Tasks to carry out
(a) In the commentary on commercial property, swap "industrial property market" for "logistics property market" and give the passage again, starting at "For example, as" and ending at "leases and properties.".
(b) According to the commentary on commercial property, what did the Australian government raise the family income limit on childcare subsidies to?
(c) Using the commentary on commercial property, explain in one to three sentences why the industrial property market has stayed strong.

9th August 2023 Article by Mmapula Moyo
According to The Sydney Morning Herald’s Stephen Miles, some commercial property sectors has been more resilient than others amid rising interest rates and inflation. The effect of working from home and the above-mentioned economic factors has been a commercial property market that has been slightly depressed in some sectors such as the office market.
However, child-care centres have proven to be strong enough to withstand the challenging economic conditions brought by unstable and rising interest rates and inflation.
Commercial property investors can be hopeful and optimistic in their pursuit of commercial property because child-care centres have performed better and not only that; the government has recently brought in major policy changes benefiting the childcare industry in a big way.
For example, as of July 2023 the Australian government has made this sector even more confident by raising the family income limit on childcare subsidies from $356,756 to $530,000 a year and increasing subsidies to families earning $80,000 or less.
Other resilient sectors include the industrial property market, which has been strong throughout Covid and interest rates challenging conditions. This is due to many retailers moving away from the retail market and preferring warehouse business model to deliver the same retail products or services that they use to deliver in retail properties via retail leases and properties.
The office sector was mainly affected by the recent ‘working from home’ model brought in by covid pandemic. Many companies are working hard to get their employees to return to the office, however, the question is will things ever be the same again? At what rate will employees return back to pre-covid working environment of office buildings?

Raw data
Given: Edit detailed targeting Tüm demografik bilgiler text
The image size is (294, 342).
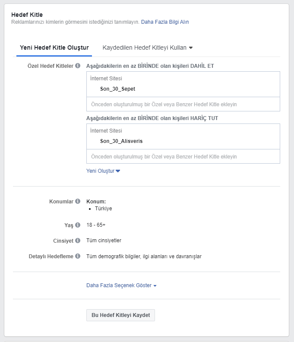Looking at the screenshot, I should (x=144, y=256).
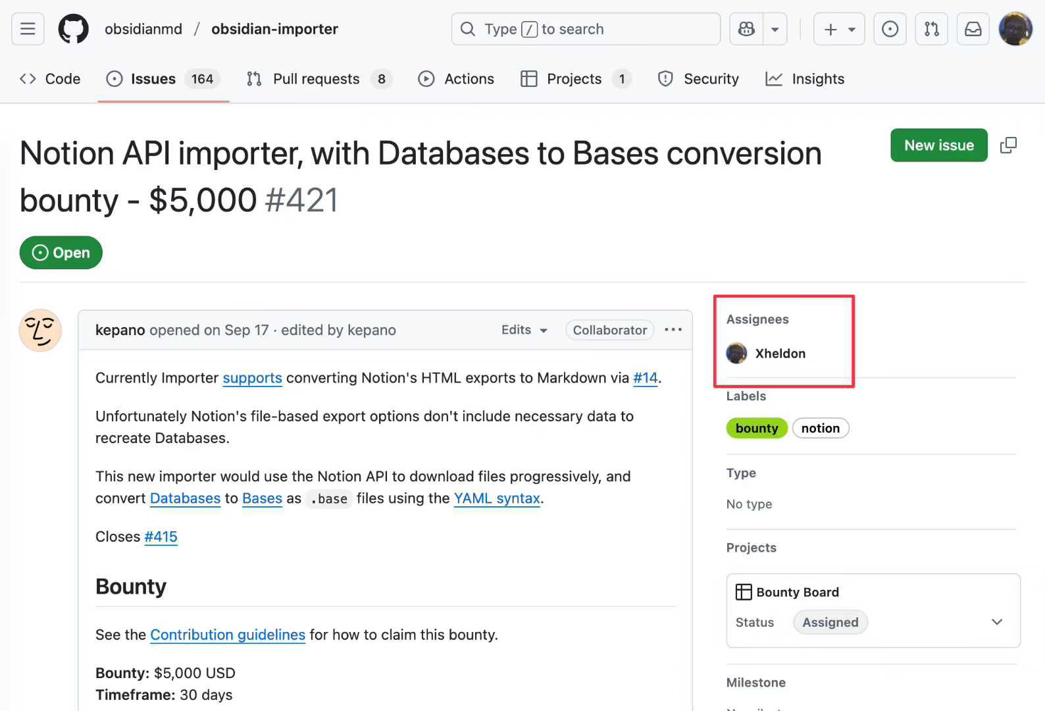Focus the Type to search field
Image resolution: width=1045 pixels, height=711 pixels.
click(586, 29)
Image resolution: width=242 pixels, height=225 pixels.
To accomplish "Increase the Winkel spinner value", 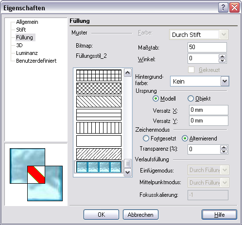I will point(222,56).
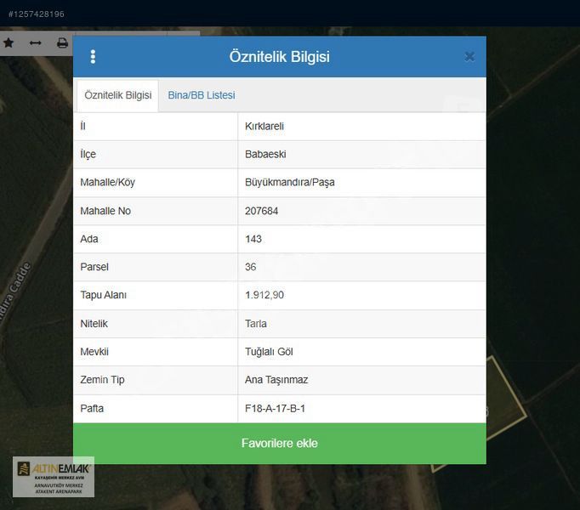Viewport: 580px width, 510px height.
Task: Click the print map icon
Action: tap(62, 43)
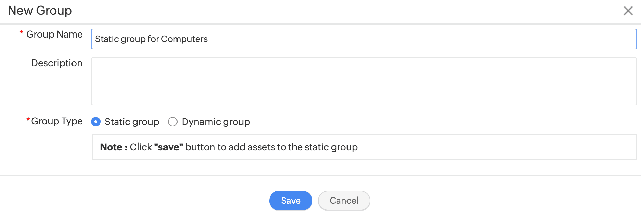641x218 pixels.
Task: Click the red asterisk beside Group Name
Action: [21, 33]
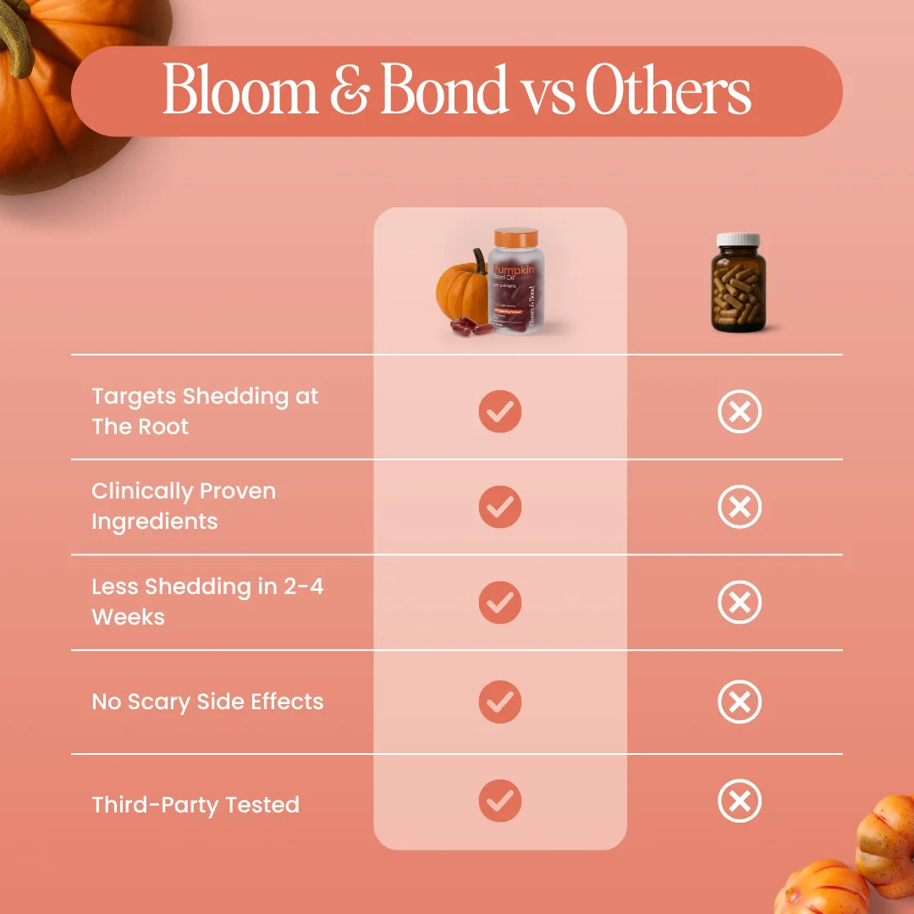
Task: Click the No Scary Side Effects text
Action: [207, 702]
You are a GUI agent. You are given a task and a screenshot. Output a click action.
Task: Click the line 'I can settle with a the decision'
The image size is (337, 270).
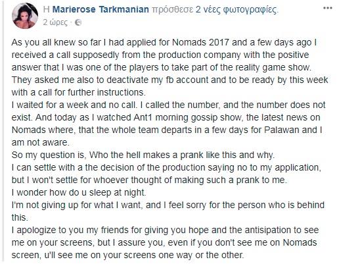(166, 167)
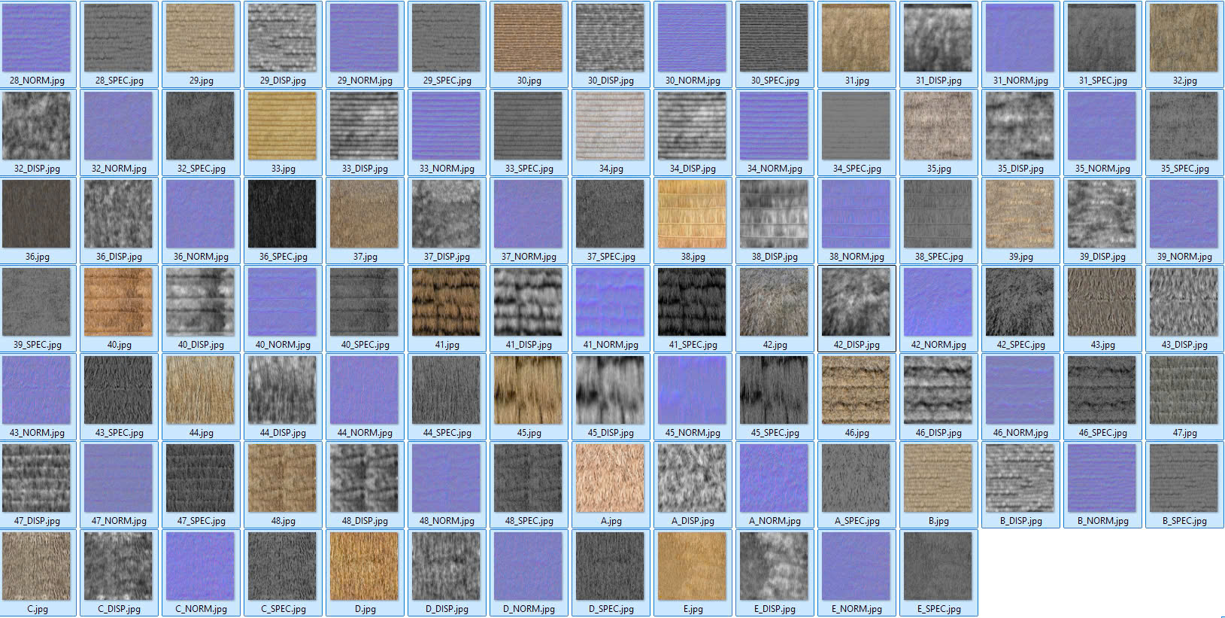
Task: Click the 45_DISP.jpg displacement map
Action: pyautogui.click(x=610, y=391)
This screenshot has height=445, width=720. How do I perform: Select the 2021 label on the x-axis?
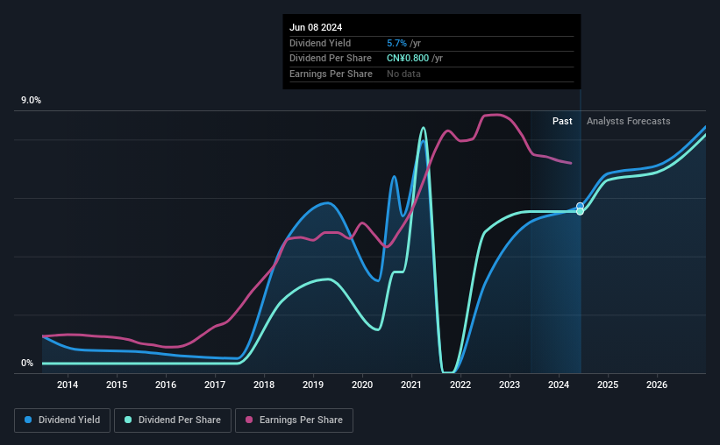pyautogui.click(x=411, y=385)
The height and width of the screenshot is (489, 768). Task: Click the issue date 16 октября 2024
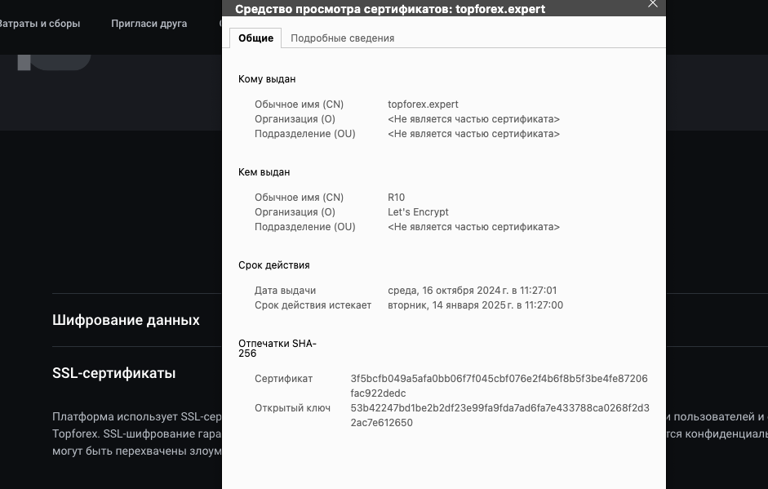tap(472, 291)
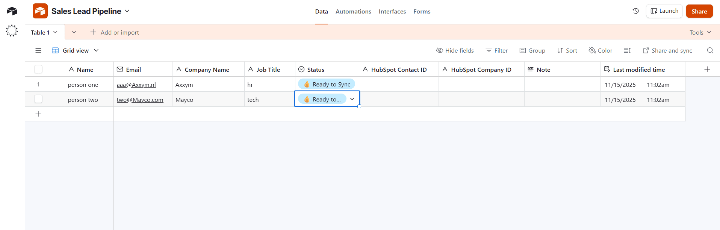This screenshot has height=230, width=720.
Task: Add a new field with plus icon
Action: pyautogui.click(x=707, y=69)
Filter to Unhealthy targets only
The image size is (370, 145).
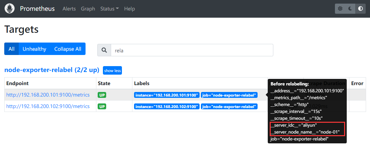(x=34, y=49)

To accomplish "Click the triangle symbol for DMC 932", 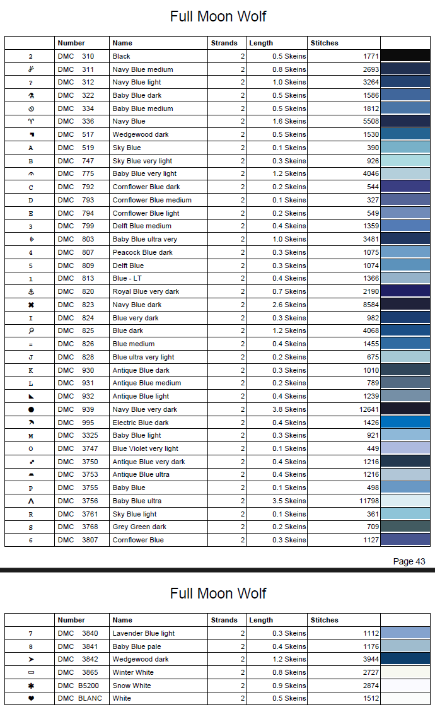I will point(31,397).
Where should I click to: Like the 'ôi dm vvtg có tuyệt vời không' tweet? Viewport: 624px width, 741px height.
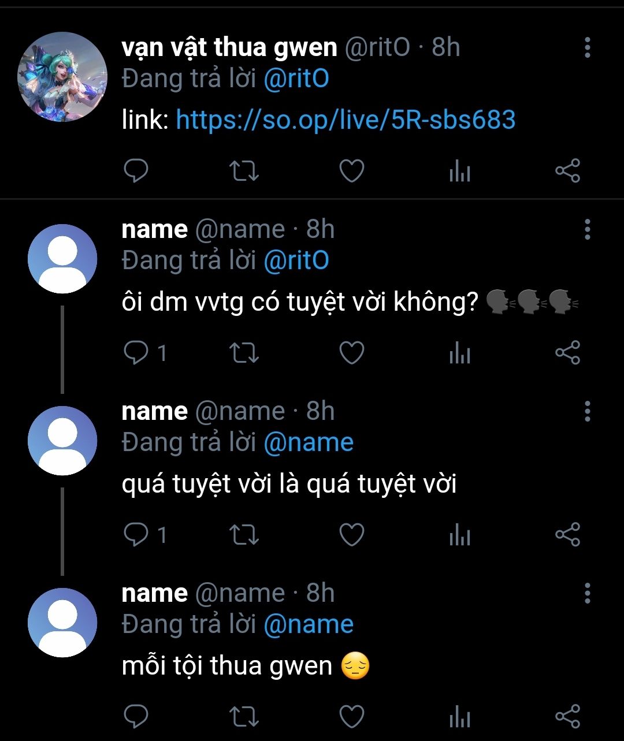[x=351, y=352]
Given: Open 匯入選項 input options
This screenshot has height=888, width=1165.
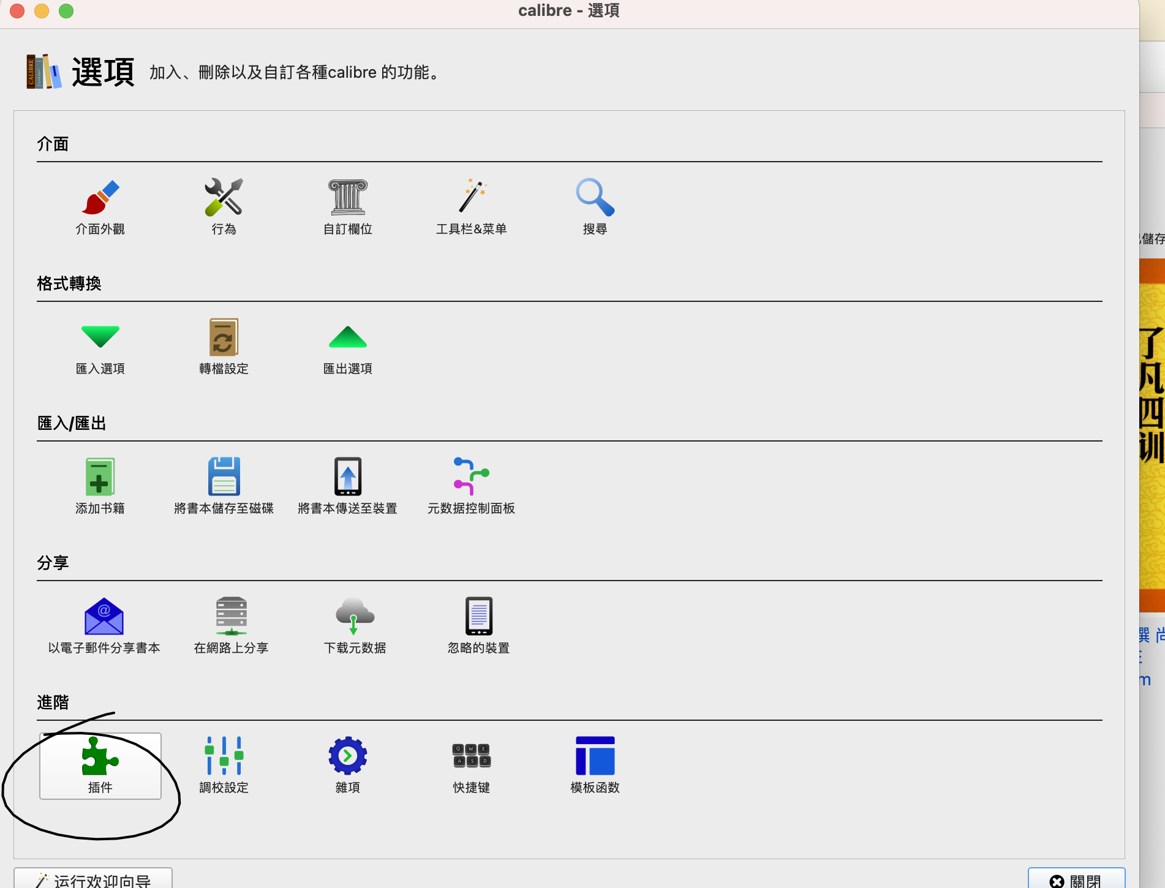Looking at the screenshot, I should (x=100, y=347).
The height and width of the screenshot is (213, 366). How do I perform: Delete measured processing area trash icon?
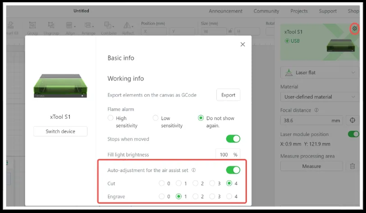pyautogui.click(x=352, y=166)
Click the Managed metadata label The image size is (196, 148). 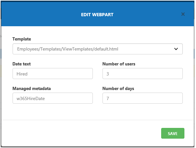tap(32, 88)
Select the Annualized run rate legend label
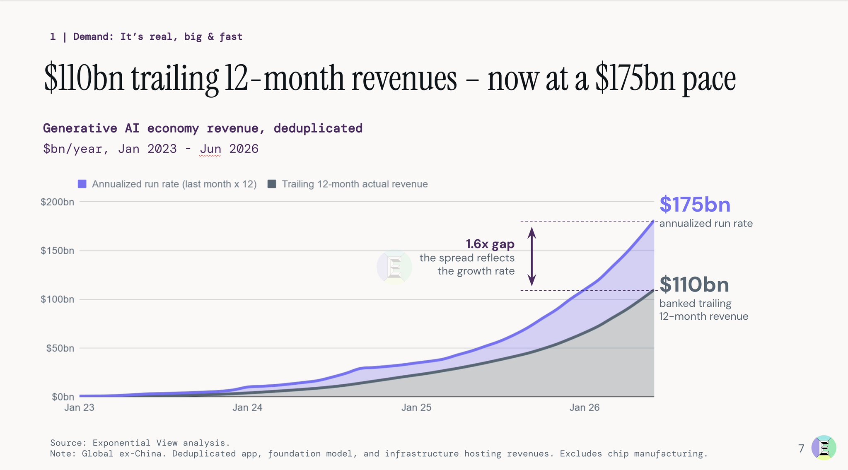The height and width of the screenshot is (470, 848). pos(174,184)
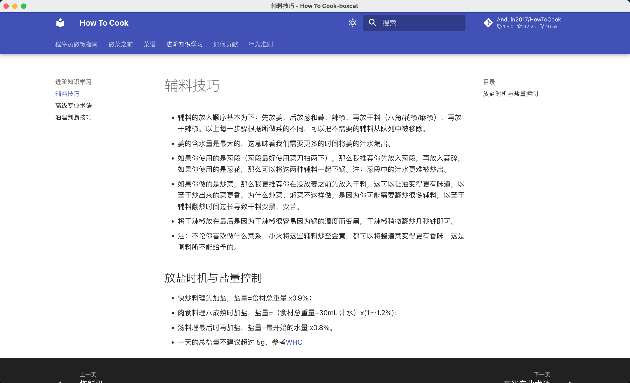Click in the 搜索 search field

tap(414, 23)
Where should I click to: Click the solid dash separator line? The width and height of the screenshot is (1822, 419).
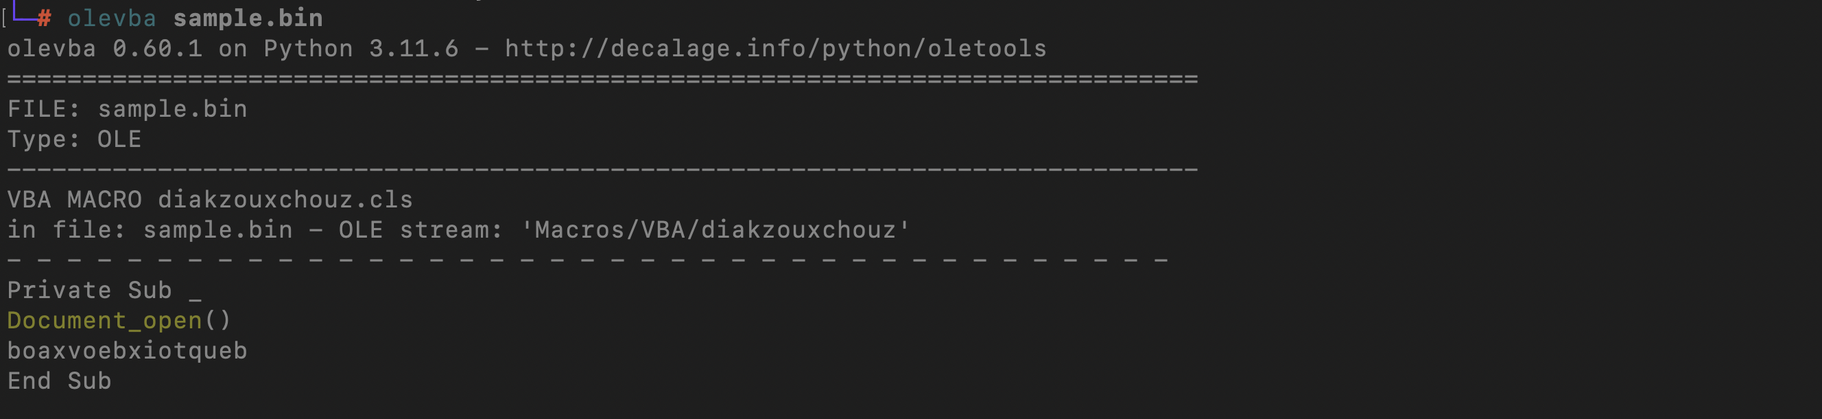coord(603,170)
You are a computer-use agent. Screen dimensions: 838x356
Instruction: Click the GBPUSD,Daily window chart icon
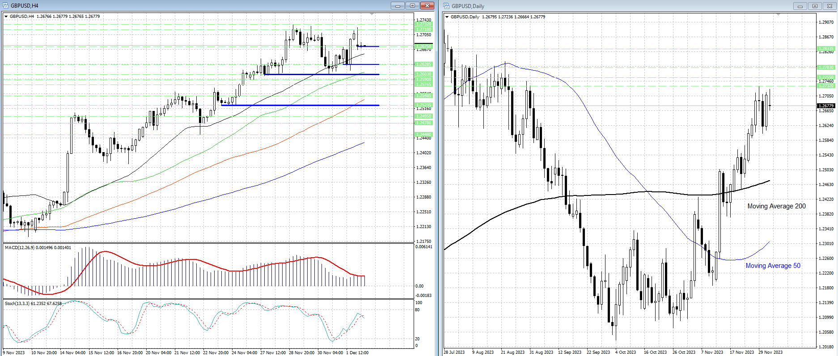coord(447,6)
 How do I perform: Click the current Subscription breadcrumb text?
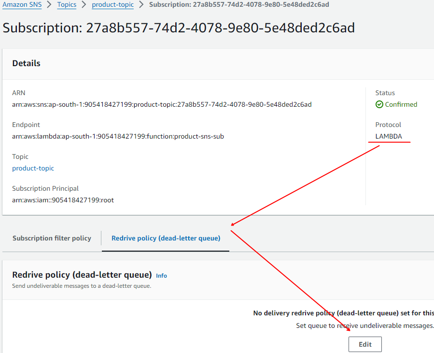pyautogui.click(x=239, y=5)
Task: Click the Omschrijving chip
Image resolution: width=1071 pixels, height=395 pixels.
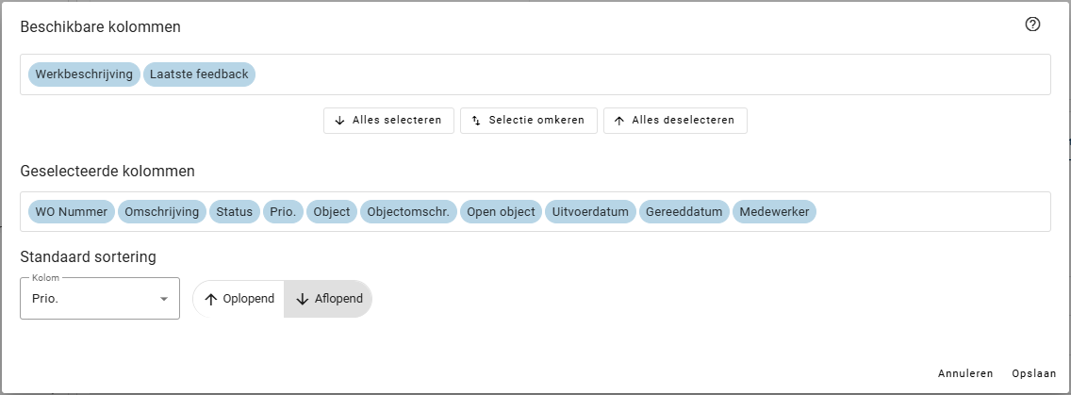Action: point(161,212)
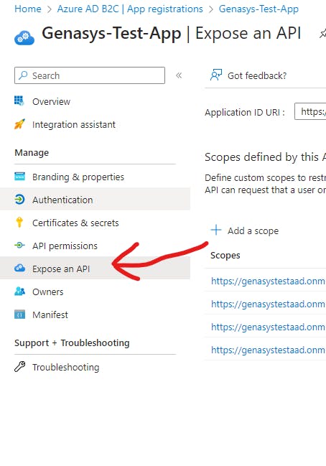Focus the sidebar Search field
326x466 pixels.
90,75
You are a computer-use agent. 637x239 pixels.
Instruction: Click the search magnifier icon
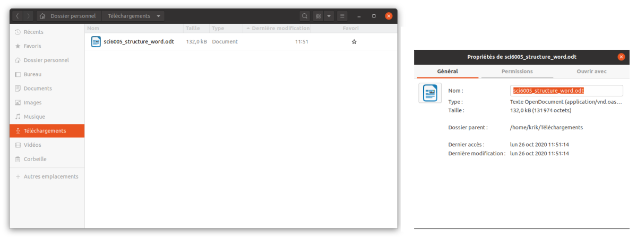tap(304, 16)
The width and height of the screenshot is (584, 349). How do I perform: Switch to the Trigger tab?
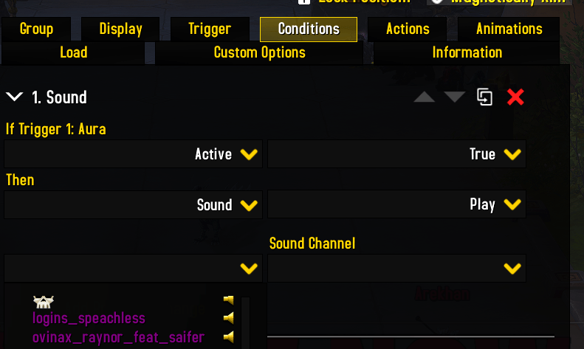click(x=210, y=29)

Answers for each item
(a)
For example, as of July 2023 the Australian government has made this sector even more confident by raising the family income limit on childcare subsidies from $356,756 to $530,000 a year and increasing subsidies to families earning $80,000 or less.
Other resilient sectors include the logistics property market, which has been strong throughout Covid and interest rates challenging conditions. This is due to many retailers moving away from the retail market and preferring warehouse business model to deliver the same retail products or services that they use to deliver in retail properties via retail leases and properties.

(b) $530,000 a year, up from $356,756, as of July 2023.

(c) Many retailers have moved away from the retail market and now prefer a warehouse business model. They use it to deliver the same products or services they once delivered through retail properties and leases.